[START Reading passage]
"We were regressing," Lon Babby said of the Phoenix Suns today. "I didn't feel like we were moving forward, and I don't think Alvin thought we were moving forward."

Babby described the meeting as one that gathered after last night's game, one that not coincidentally had the players and the coach at their most depressed, frustrated point of the season to date. Babby and managing partner Robert Sarver asked to meet with Alvin, and a long meeting and a night to sleep on it resulted in a mutual decision to end the relationship.

"It's not something we planned for. A month ago, Robert Sarver was direct and blunt that Alvin would be here through the end of the year. But sometimes in this business it gets to the point where it doesn't feel right and we just reached that point."

Certainly, there was a lot wrong with the Suns and there still is a lot wrong. Letting the coach go doesn't solve any problems, though it does allow the team to move in a new direction with a new voice at the helm.

"I think in fairness it would not be realistic to not say at this stage given our record," he said. "That maybe the emphasis is going to shift a little bit in the direction of player development, but we're still trying to win games and still try to compete, but maybe the emphasis is slightly altered."

It is easier to switch gears with a new coach than it is for the existing coach to suddenly change everything he's been saying to the team all season.
[END Reading passage]
[START Dataset content]
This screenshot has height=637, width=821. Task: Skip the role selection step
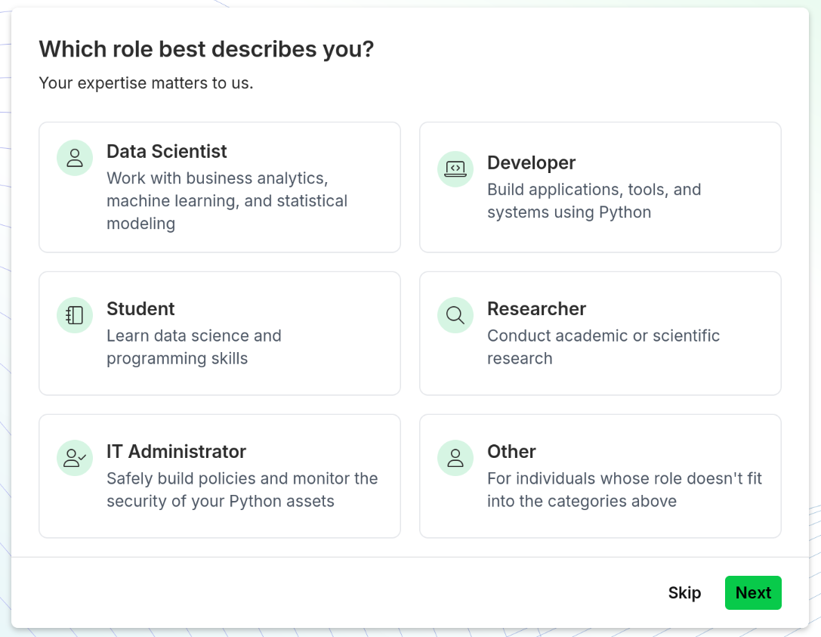point(684,592)
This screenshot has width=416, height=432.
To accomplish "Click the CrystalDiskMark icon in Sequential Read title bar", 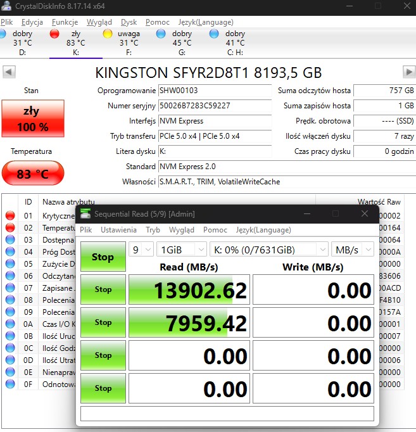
[END Dataset content]
→ Given problem 1
Name every person identified by name in the Suns article.
→ Given problem 2
In the Suns article, who asked to meet with Alvin alongside Babby?
→ Given problem 3
For each statement, say whether it agrees with the Suns article: (a) The decision to end the relationship was mutual. (b) The meeting with Alvin had been planned in advance. (c) Babby said the team would stop trying to win games.
Rely only on the Suns article for what comes next.

→ Complete answer 1
Lon Babby, Alvin, Robert Sarver

→ Complete answer 2
Managing partner Robert Sarver.

→ Complete answer 3
(a) Yes: "resulted in a mutual decision to end the relationship"
(b) No: "It's not something we planned for."
(c) No: "but we're still trying to win games and still try to compete"